Parts of the exercise
A: According to the passage on importing CATIA v4 files, roughly how many companies worldwide use CATIA?
B: In the listing, rewrite the lines from the line with "1456x813 pixels. How" to the line with "pos(1310,176)", swapping "Bookmark page" for "Save page" and leaving everything else unchanged.

----- Document passage

Direct and dependable access to native CATIA v4 files for data translation, viewing, rendering & animation.


Arrow Importing CATIA v4 3D Files

This geometry import converter imports and processes BREP solids-based CAD geometry files stored in the CATIA v4 native file formats.

The CATIA stand-alone program (made by Dassault Systèmes and distributed by IBM) is an integrated suite of Computer Aided Design (CAD), Computer Aided Engineering (CAE), and Computer Aided Manufacturing (CAM) applications for digital product definition and simulation. It allows manufacturers to simulate all the industrial design processes, from the pre-project phase, through detailed design, analysis, simulation, assembly and maintenance. CATIA is primarily used by the automotive and aerospace industries for automobile and aircraft product and tooling design (it is well known for being used by Boeing to design their massive airplanes, or NASA to help design the Space Shuttle). There are roughly 20,000 companies worldwide using CATIA with roughly 30,000 seats sold per year.

----------
----- Dataset records

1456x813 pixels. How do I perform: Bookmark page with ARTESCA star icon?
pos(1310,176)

----------
----- Dataset records

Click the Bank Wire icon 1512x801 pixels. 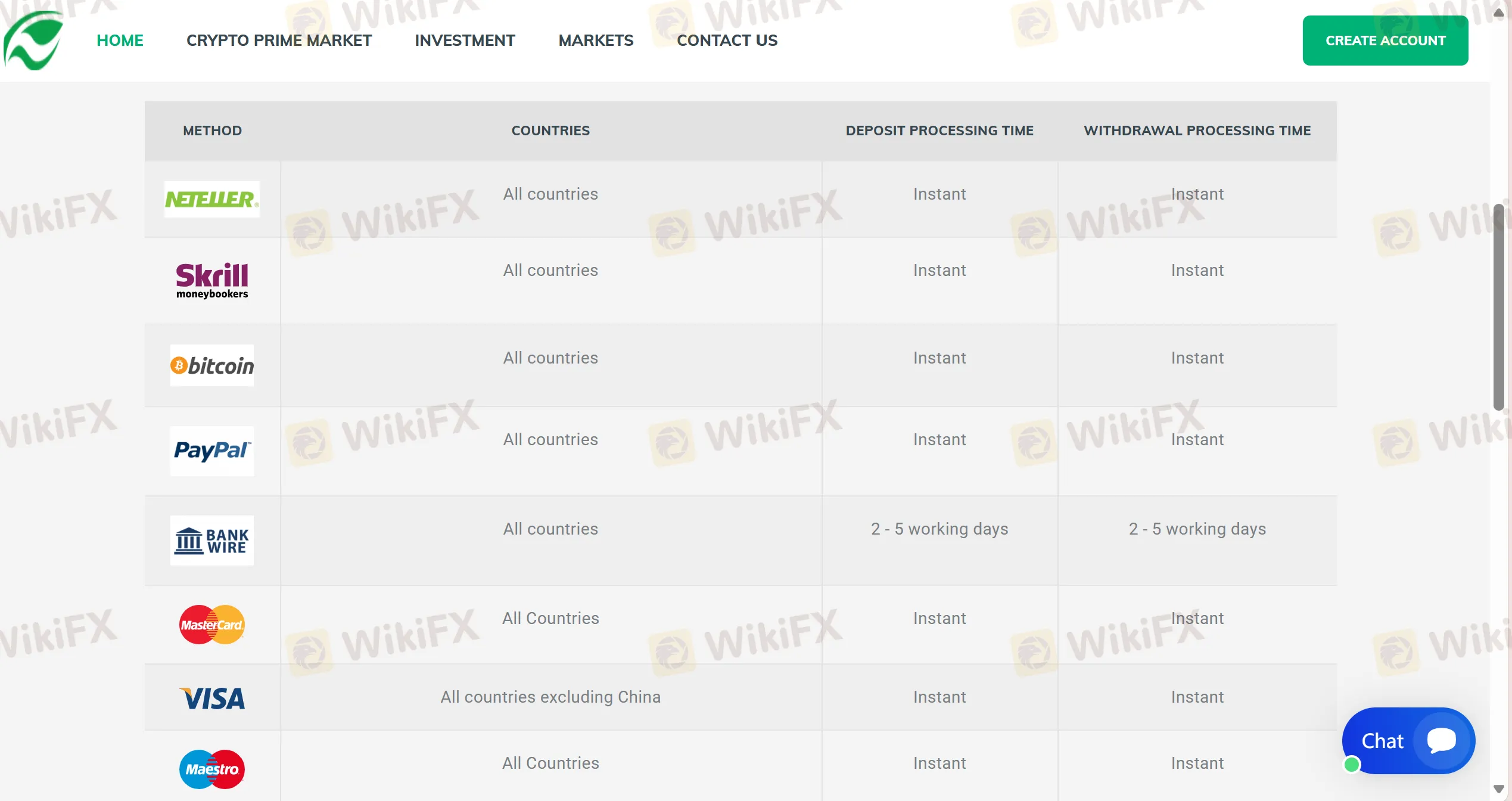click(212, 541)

----------
----- Dataset records

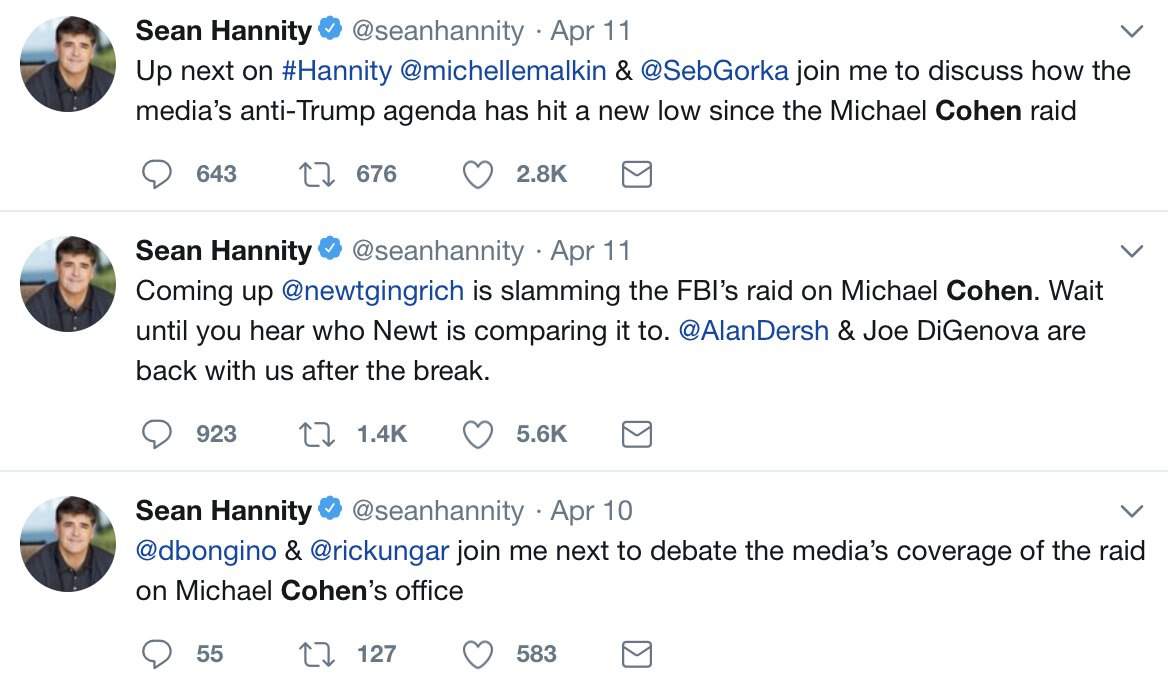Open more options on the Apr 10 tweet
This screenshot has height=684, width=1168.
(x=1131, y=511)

----------

Answers by task
A: Roughly 20,000 companies.

B:
1456x813 pixels. How do I perform: Save page with ARTESCA star icon?
pos(1310,176)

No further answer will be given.